# [Material for this task]

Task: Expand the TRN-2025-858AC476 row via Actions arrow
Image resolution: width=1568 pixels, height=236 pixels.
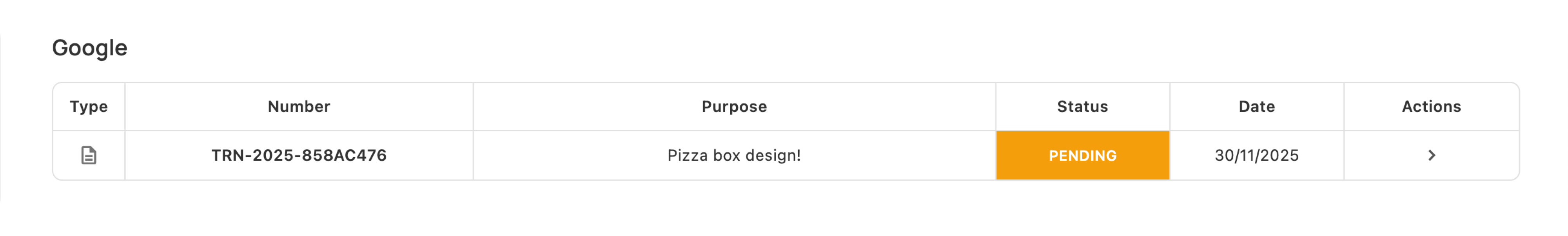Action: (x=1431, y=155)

---

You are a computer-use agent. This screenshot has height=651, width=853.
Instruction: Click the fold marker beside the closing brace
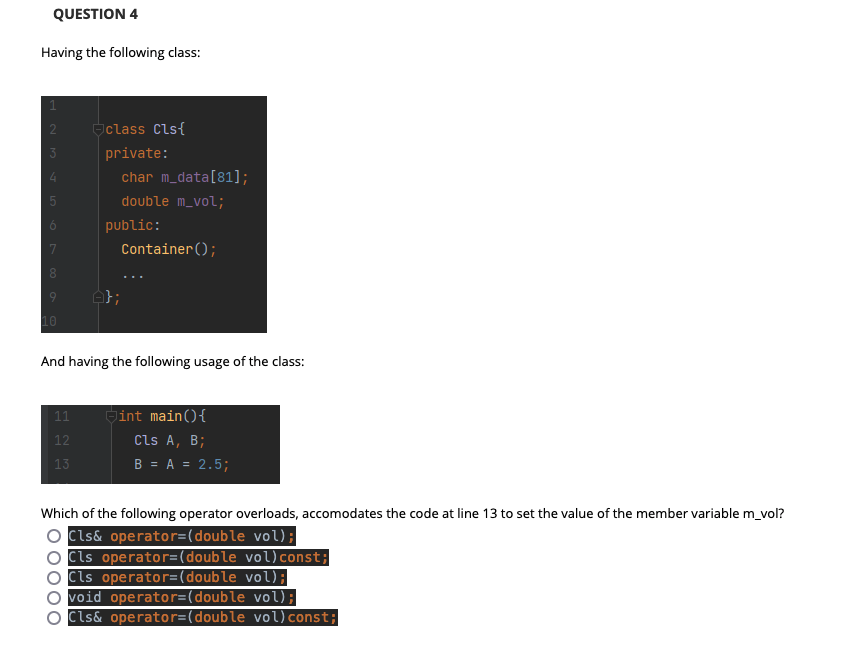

---

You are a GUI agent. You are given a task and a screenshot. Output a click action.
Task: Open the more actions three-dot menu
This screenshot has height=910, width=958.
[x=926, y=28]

# [Exercise aim]
Return the stretch of records from the line containing "You are a computer-use" through the line containing "Instruction: Click the", copied line for line without any change.

# [Written answer]
You are a computer-use agent. This screenshot has height=651, width=853.
Instruction: Click the fold marker beside the closing brace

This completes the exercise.